● Exercise objective: Rewrite the records from the start through the line that contains "Click the plus", inclusive, replacing "Customers" with "Orders" and leaving everything else unchanged.
### Records supplied ###
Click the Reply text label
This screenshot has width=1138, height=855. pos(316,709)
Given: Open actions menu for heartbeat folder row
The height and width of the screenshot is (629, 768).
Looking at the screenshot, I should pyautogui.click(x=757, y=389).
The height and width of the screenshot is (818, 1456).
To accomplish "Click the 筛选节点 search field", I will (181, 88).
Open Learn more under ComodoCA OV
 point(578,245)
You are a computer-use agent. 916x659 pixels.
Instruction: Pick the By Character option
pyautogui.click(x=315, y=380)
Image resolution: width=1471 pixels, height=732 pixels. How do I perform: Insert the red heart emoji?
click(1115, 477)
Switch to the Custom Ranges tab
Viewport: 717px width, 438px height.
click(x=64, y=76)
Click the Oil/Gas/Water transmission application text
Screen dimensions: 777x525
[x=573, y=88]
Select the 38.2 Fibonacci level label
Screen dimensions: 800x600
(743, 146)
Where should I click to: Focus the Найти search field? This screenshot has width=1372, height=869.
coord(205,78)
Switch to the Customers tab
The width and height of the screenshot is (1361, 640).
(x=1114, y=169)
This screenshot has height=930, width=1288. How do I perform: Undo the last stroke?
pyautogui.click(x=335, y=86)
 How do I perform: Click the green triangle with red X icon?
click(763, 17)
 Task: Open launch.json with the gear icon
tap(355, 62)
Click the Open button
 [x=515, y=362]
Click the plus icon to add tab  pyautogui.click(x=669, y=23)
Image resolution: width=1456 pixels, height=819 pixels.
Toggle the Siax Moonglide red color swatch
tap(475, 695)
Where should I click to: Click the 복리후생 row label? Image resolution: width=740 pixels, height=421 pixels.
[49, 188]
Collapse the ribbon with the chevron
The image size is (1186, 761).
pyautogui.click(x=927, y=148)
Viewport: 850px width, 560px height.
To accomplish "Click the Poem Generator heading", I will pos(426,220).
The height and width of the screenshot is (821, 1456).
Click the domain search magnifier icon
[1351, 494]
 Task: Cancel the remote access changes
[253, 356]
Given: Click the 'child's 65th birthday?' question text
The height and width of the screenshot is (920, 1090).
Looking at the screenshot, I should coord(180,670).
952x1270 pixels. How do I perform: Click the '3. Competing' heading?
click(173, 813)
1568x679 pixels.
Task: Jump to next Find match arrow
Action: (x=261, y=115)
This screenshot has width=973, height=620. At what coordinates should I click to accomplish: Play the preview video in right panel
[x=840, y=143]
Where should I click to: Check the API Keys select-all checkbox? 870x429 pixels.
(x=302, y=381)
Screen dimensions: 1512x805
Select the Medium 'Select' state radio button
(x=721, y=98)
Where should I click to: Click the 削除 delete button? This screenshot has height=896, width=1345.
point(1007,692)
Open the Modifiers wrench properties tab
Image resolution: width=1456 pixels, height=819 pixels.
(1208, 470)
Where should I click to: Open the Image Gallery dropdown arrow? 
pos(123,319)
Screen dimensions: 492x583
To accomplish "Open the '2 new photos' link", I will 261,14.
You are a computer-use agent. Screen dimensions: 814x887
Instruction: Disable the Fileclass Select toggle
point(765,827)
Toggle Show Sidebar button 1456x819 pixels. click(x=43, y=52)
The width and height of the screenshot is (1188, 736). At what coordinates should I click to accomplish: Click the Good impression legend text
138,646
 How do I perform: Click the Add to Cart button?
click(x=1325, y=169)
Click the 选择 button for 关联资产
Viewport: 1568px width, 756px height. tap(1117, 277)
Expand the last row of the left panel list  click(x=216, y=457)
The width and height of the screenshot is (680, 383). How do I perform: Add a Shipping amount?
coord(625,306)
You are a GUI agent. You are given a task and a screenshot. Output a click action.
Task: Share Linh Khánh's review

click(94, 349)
###
● Task answer:
Click the Reply text label
This screenshot has width=1138, height=855. pos(316,709)
Given: Open actions menu for heartbeat folder row
The height and width of the screenshot is (629, 768).
Looking at the screenshot, I should pyautogui.click(x=757, y=389).
The height and width of the screenshot is (818, 1456).
To accomplish "Click the 筛选节点 search field", I will (181, 88).
Open Learn more under ComodoCA OV
 point(578,245)
You are a computer-use agent. 916x659 pixels.
Instruction: Pick the By Character option
pyautogui.click(x=315, y=380)
Image resolution: width=1471 pixels, height=732 pixels. How do I perform: Insert the red heart emoji?
click(1115, 477)
Switch to the Custom Ranges tab
Viewport: 717px width, 438px height.
click(x=64, y=76)
Click the Oil/Gas/Water transmission application text
Screen dimensions: 777x525
[x=573, y=88]
Select the 38.2 Fibonacci level label
Screen dimensions: 800x600
(743, 146)
Where should I click to: Focus the Найти search field? This screenshot has width=1372, height=869.
coord(205,78)
Switch to the Orders tab
The width and height of the screenshot is (1361, 640).
(x=1114, y=169)
This screenshot has height=930, width=1288. How do I perform: Undo the last stroke?
pyautogui.click(x=335, y=86)
 How do I perform: Click the green triangle with red X icon?
click(763, 17)
 Task: Open launch.json with the gear icon
tap(355, 62)
Click the Open button
 [x=515, y=362]
Click the plus icon to add tab  pyautogui.click(x=669, y=23)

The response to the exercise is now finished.